Injecting Runtime Values Into Upgrades

DEFAULT_CREATED and DEFAULT_EMAIL are assigned to the relevant members when the recovered version lacks those particular values. In the previous code fragment these were hardcoded constants and there will likely be scenarios where runtime values are needed. The optimal approach is a matter of design and preference. A few suggestions follow.

Values may be computed just prior to the recovery site, or even perhaps just prior to the upgrade:

who = [get_who()]
jobs = {}
for k, j, v in f.recover():
    hi = get_hi(j)
    lo = get_lo(j)
    j = upgrade(j, v, who=who, hi=hi, lo=lo)
    jobs[k] = j

The implication is that get_hi and get_lo are values that will be based on other values present in each Job. The who value does not share that dependency and can be calculated ahead of time prior to the for loop. These different runtime values are gathered together by the call to upgrade and become available for population of Job members.

Another arrangement elicits a slightly different behaviour:

who = None

    ..
    global who
    who = who or [get_who()]
    jobs = {}
    for k, j, v in f.recover():
        hi = get_hi(j)
        lo = get_lo(j)
        j = upgrade(j, v, who=who, hi=hi, lo=lo)
        jobs[k] = j

The get_who function is called on every visit to this code site, until it returns a non-None value.

Any runtime values that have no special connection to particulars of a recover site can be located with the upgrade function. Similar options exist with respect to placement of the different code elements:

who = None

def upgrade(r, v, hi=100, lo=10):
    global who
    who = who or [get_who()]
    if v == '0.0':
        return Job(created=j.created,
            unique_id=j.unique_id, title=j.title,
            priority=j.priority,
            service=j.service,
            body=j.body, who=who)
    elif v == '':
        return Job(created=DEFAULT_CREATED,
            unique_id=j.unique_id, title=j.title,
            priority=j.priority,
            service=j.service,
            body=j.body, who=who)
    ar.cannot_upgrade(r, v)

Migration - Reducing The Upgrade Workload

The goal is seamless operation in a mixed-version world and the upgrade facility ticks that box.
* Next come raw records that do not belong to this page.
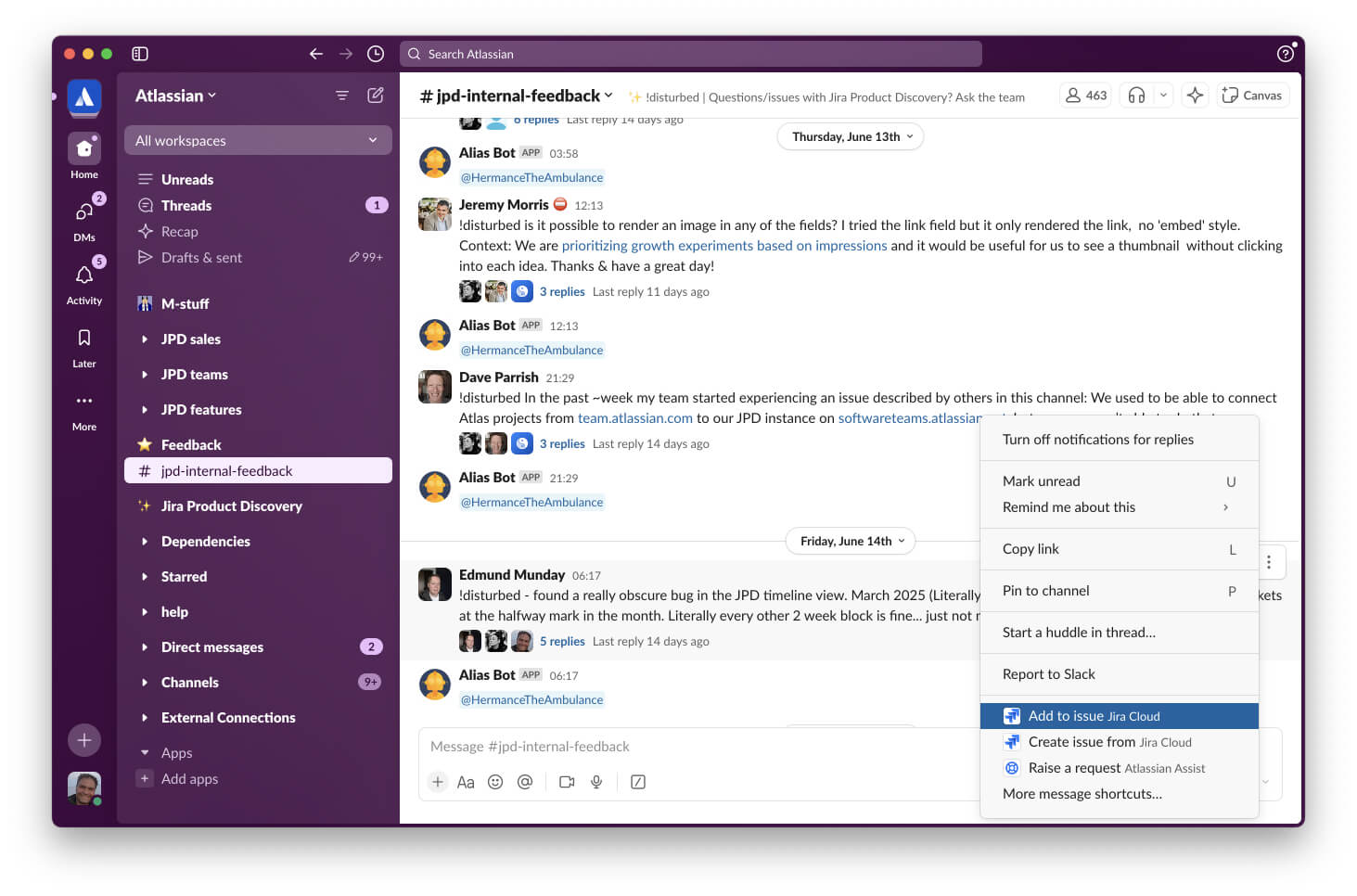The image size is (1357, 896).
Task: Record an audio clip with the microphone icon
Action: pyautogui.click(x=596, y=782)
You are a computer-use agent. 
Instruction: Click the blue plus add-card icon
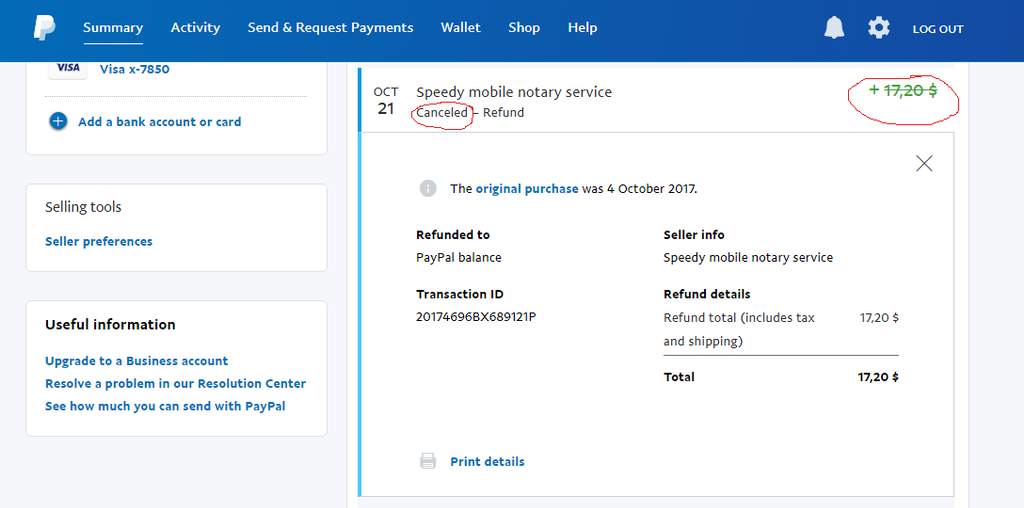tap(58, 122)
An application with a solid implementation of upgrade can focus its attentions entirely on the current version of Job.

Any application that is repeatedly upgrading the same stored representations is missing an opportunity to avoid the overhead of all but the initial upgrade. This can happen with an application configuration file, or a job scheduler polling a folder for work. Adding a single parameter arranges for the runtime migration of an older configuration file:

j, v = f.recover(upgrade=upgrade, migrate=True)

The same facility is available on dict comprehensions based on Folder objects:

jobs = {k: j for k, j, _ in f.recover(upgrade=upgrade, migrate=True)}

Design of the recover() methods and the update and migrate parameters was tilted towards convenient use of list and dict comprehensions. The price of that convenience is less freedom in how runtime data may be injected into the upgrade process. Where the method-based approach is too constrained, a small function provides another option:

def migrate(f, upgrade, *args, **kwargs):
    r, v = f.recover()
    a = upgrade(r, v, *args, **kwargs)
    if id(a) != id(r):
        f.store(a)
    return a

This exact function is available within the library - migrate(). Migration is performed on a File object rather than an instance of application data (e.g. a Job) due to the need to store() any changes. The simplest possible use is therefore:

f = ar.File('job', Job)
j = ar.migrate(f, upgrade)

Usage involving a Folder might look like:

def get_jobs(spool):
    jobs = {}
    for f in spool.each():
        j = ar.migrate(f, upgrade)
        k = spool.key(j)
        jobs[k] = j
    return jobs

Note

Runtime values for the upgrade function have been omitted for clarity. The args and kwargs parameters allows the migrate function to forward runtime information on to upgrade where needed.

Automated Migration

Software applying the migrate style of version support versus the upgrade style brings an auto data migration behaviour to every software release process. Wherever the new software goes, the files it works with are brought up-to-date with respect to the latest application types.